Este pasado sábado, la Fundación Cione Ruta de la Luz ha cumplido 18 años. Constituida con el objetivo de ayudar a personas con escasos o ningún recurso económico en la mejora de su Salud Visual y Auditiva, tanto nacional como internacionalmente, la Fundación de Cione Grupo de Opticas es el buque insignia del proyecto RSE de la cooperativa. Desde el año 2000, muestra al mundo el lado filantrópico de la profesión de óptico y la importancia que tiene la salud visual siempre, y especialmente para personas que no tienen acceso a ella.

En estos 18 años, ha revisado la vista de 58.500 personas en todo el mundo, entregando casi 22.000 gafas nuevas y gratuitas a las personas que las necesitaban. En algunos casos, esas gafas sirvieron para transformar el día a día de sus beneficiarios/as contribuyendo mejorar la calidad de vida de estas personas. Con todo, los ópticos/as voluntarios/as que viajan a las expediciones de la Ruta de la Luz, o que colaboran con ella en España, siempre dicen que “recibimos más de lo que damos, por el agradecimiento y paz interior que logramos en cada expedición”.

La Fundación Cione Ruta de la Luz sigue trabajando para ser un referente acercando la Salud Visual y Auditiva a países en vías de desarrollo, algo posible gracias a los más de 400 socios y socias que apoyan su trabajo.


Los hitos de una bonita historia

La Ruta de la Luz surge de la inquietud solidaria de la cooperativa de ópticas Cione. Tras haberse instaurado de forma previa como proyecto, realizando tres expediciones a Mauritania en los años 1995, 1997 y 2000, y contando con un gran equipo de ópticos y oftalmólogos que practicaron más de 9.000 revisiones y entregaron 7.362 gafas graduadas, la Fundación Cione Ruta de la Luz se constituye legalmente el 29 de septiembre del año 2000.
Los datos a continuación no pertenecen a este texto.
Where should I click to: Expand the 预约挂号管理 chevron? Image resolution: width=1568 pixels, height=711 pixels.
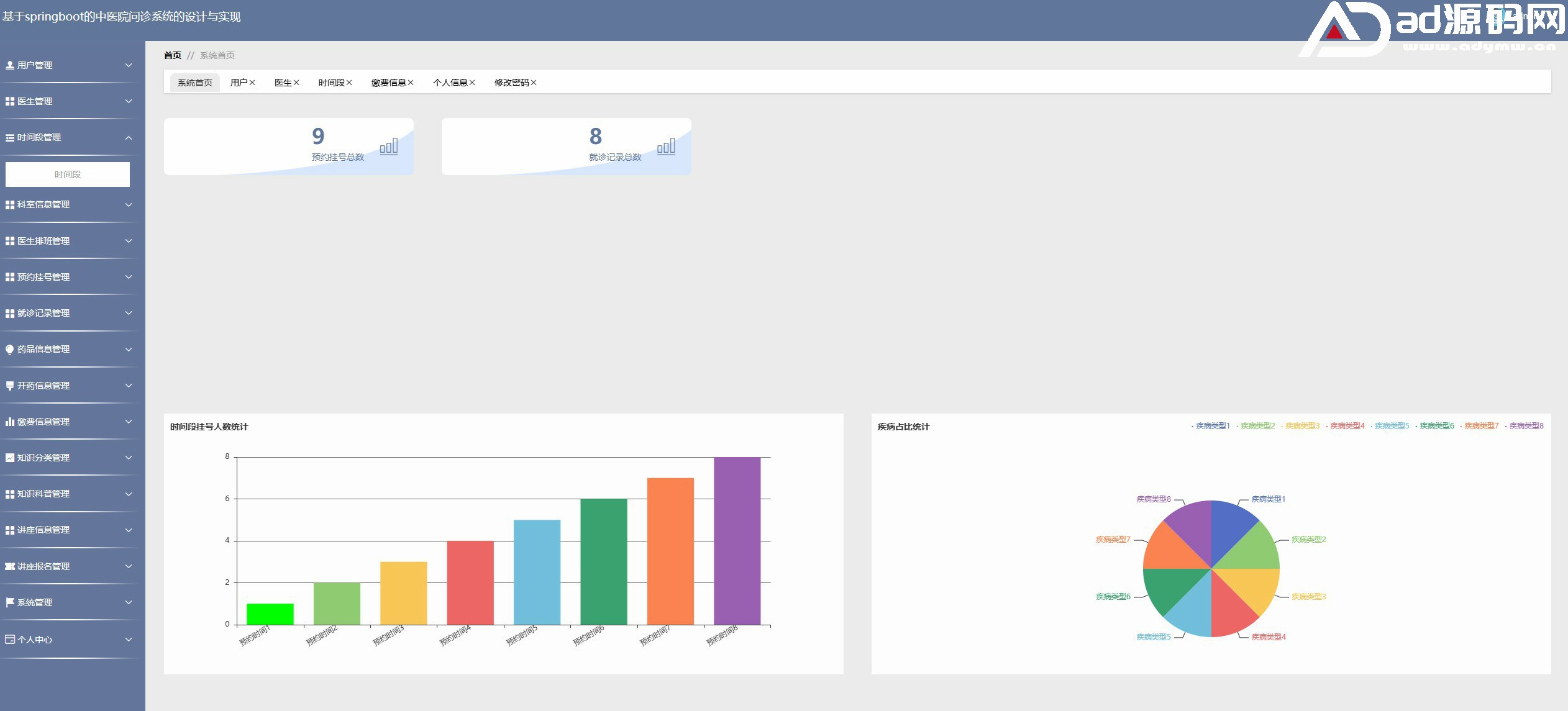[129, 277]
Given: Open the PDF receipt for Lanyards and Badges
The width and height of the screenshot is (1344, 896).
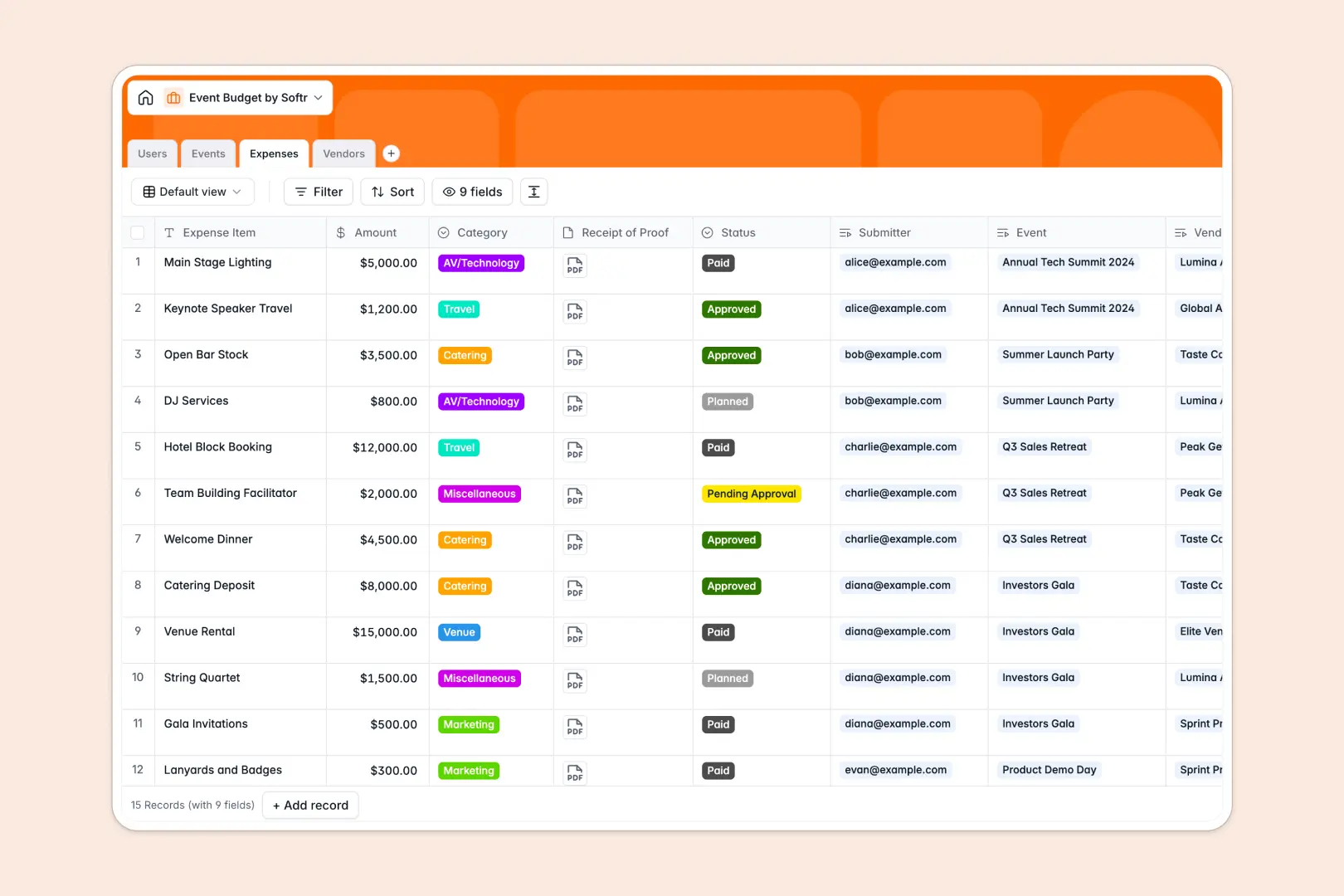Looking at the screenshot, I should [x=574, y=772].
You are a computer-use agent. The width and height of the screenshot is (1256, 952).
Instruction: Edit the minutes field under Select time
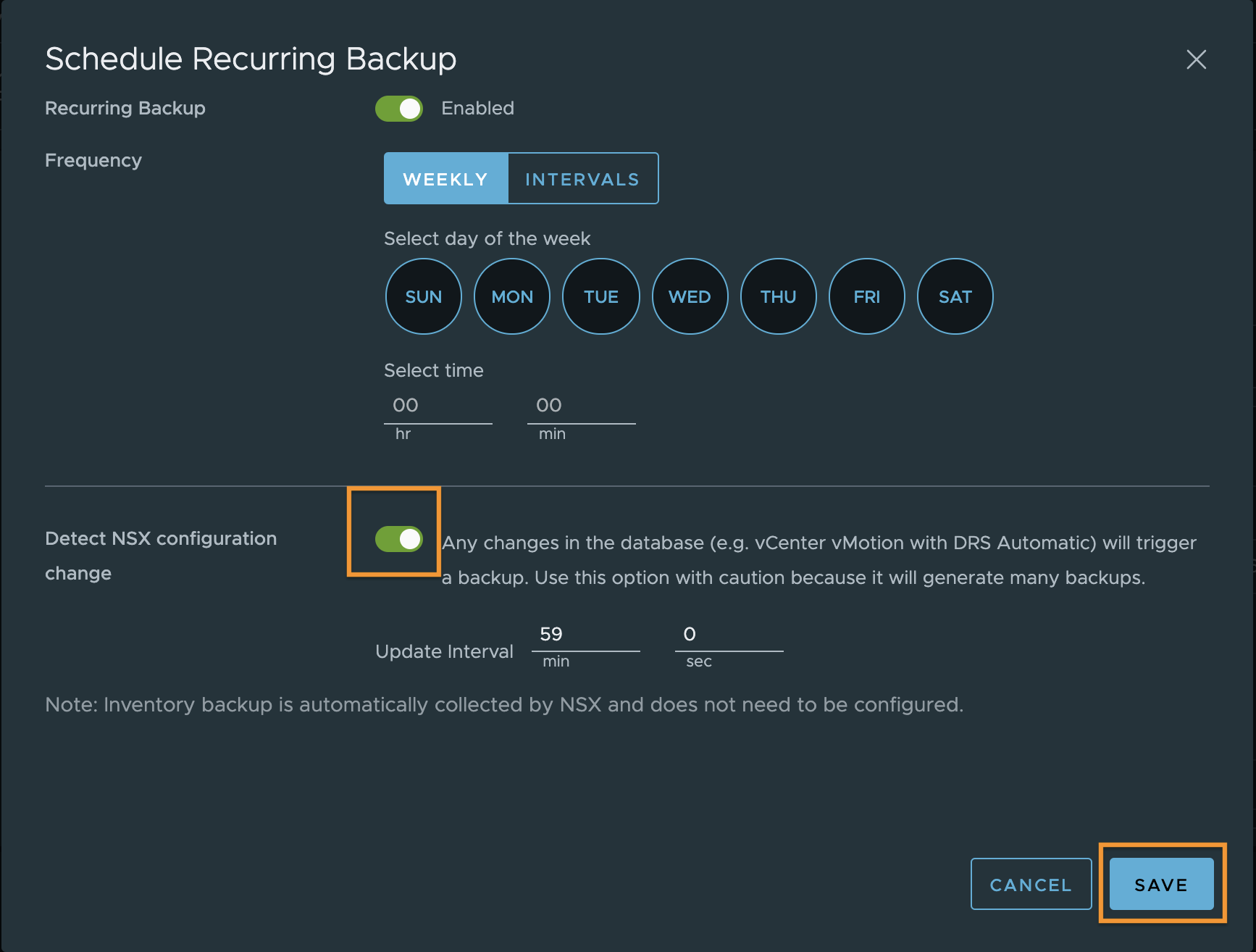(x=581, y=406)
Desde entonces, la Fundación ha viajado a 28 países de América Latina, África y Sudeste asiático y ha visitado 14 ciudades españolas, todo ello para llevar su labor cada vez más lejos. “Ser parte del cambio que proporciona la Fundación en la vida de tantas personas que están pasando por un momento complicado, es una de las cosas más bonitas que me han pasado. Es mucho el trabajo al que nos enfrentamos cada semana, pero si el resultado es una sonrisa en la cara de las personas a las que tratamos de ayudar, habrá merecido la pena”, declara Sara Calero, gerente de la Fundación Ruta de la Luz.

En el área de la prevención, fundamental para luchar contra los casos de ceguera evitable, la Ruta de la Luz trabaja por la sensibilización y concienciación de las personas beneficiarias y su entorno mediante formaciones y charlas con el fin de educar en materia de Salud Visual. El fin último de los proyectos es fomentar el emplazamiento de centros ópticos estables y talleres ópticos autónomos allá donde se dirigen para que sean gestionados de manera local. La Ruta de la Luz cuenta con tres centros ópticos estables y autosostenibles en Benín y Togo y otro en Mozambique aún respaldado por la Fundación.

“La frase con la que cerramos la memoria del año 2017, publicada en marzo de este año, resume a la perfección lo que hemos hecho en estos 18 años. Muchos corazones unidos, pueden cambiar el mundo. Vamos a seguir cambiando el mundo y luchando por que sea más justo, otros 18 años más”, termina Sara.